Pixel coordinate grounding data
*** Block opens ***

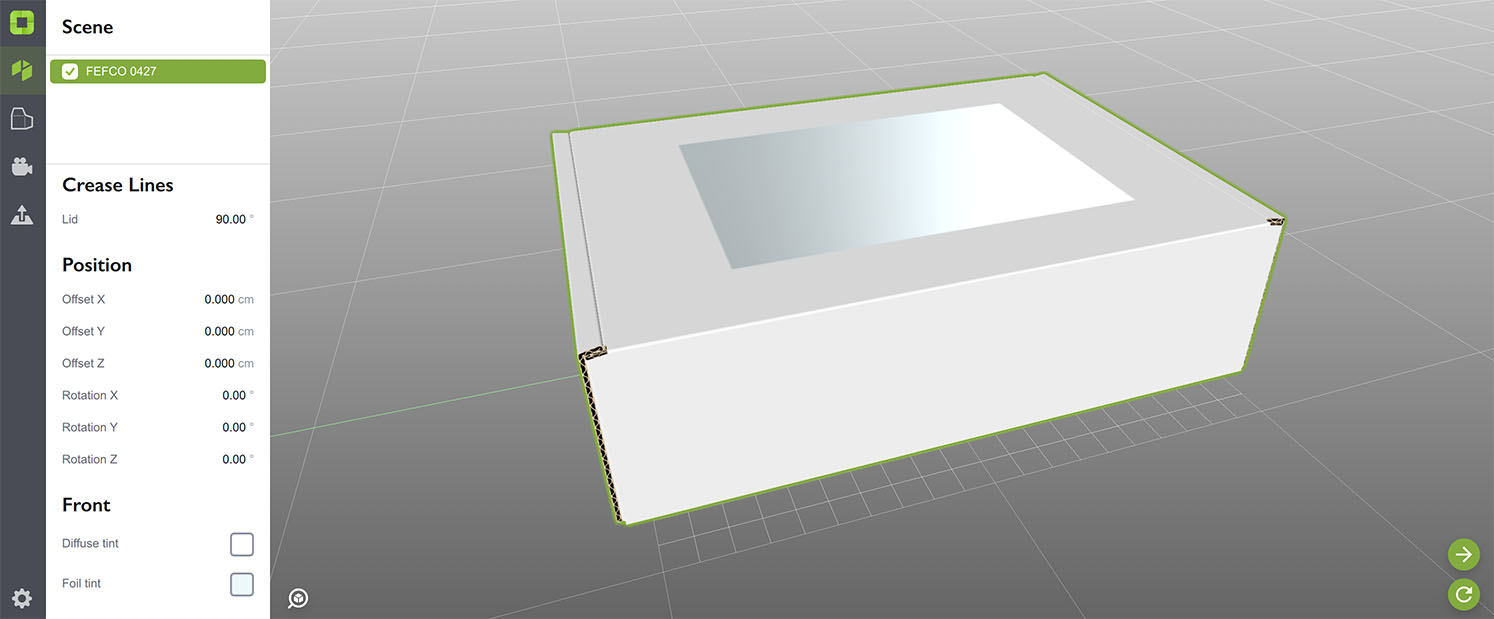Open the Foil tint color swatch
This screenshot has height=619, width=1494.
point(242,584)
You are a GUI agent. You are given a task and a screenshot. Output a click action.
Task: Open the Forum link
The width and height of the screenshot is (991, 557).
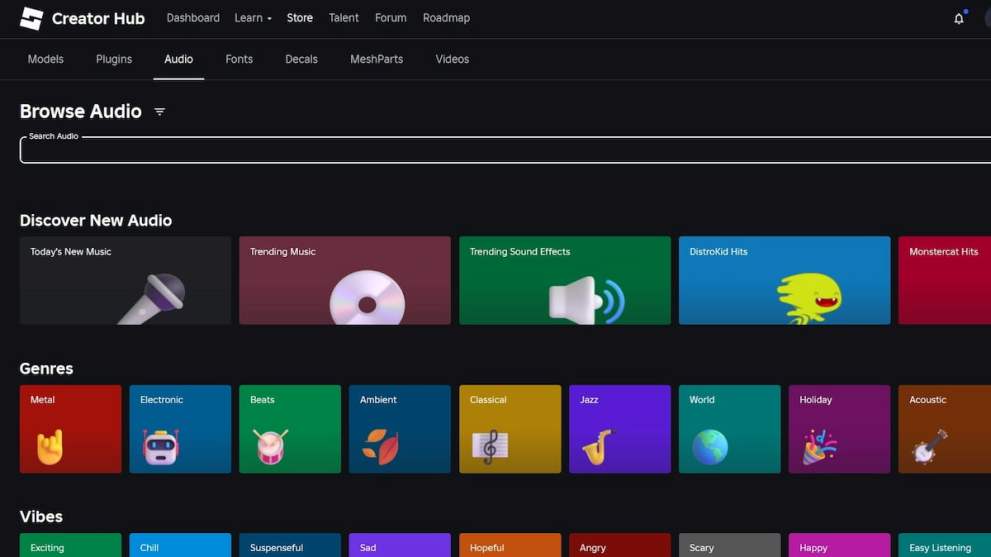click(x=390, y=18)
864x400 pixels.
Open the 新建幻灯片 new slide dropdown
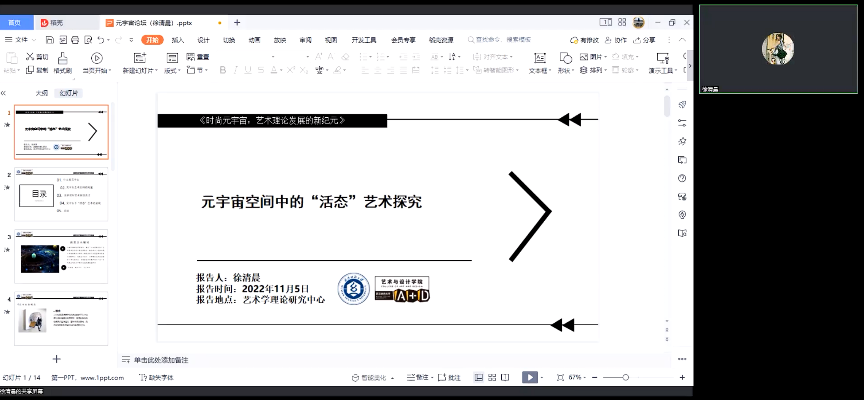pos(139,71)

*** Block closes ***

The answer must be an exact transcription of the lines from the one containing "The width and" through the last line of the records above, both included, with no pictures.

OUTPUT FOR THIS TASK:
The width and height of the screenshot is (991, 557).
click(x=390, y=18)
864x400 pixels.
Open the 新建幻灯片 new slide dropdown
pos(139,71)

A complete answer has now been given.